Saved data entries:

BEGIN

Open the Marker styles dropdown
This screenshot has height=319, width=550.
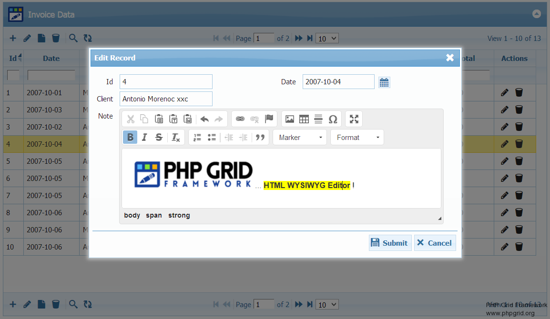[x=300, y=138]
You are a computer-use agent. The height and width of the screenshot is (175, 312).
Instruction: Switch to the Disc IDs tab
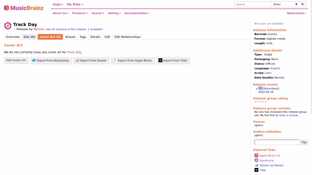(30, 37)

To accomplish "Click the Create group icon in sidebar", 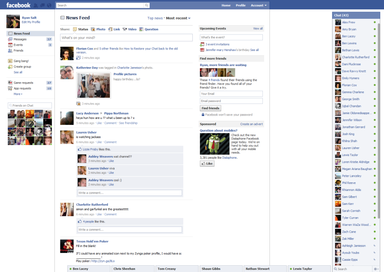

END

> [How to complete this task]:
A word-for-word copy is needed of the lines from the line holding "Instruction: Switch to the Disc IDs tab" through the end of the records, both included, excluding every picture.

> [Answer to the exercise]:
Instruction: Switch to the Disc IDs tab
(30, 37)

To accomplish "Click the Create group icon in sidebar", 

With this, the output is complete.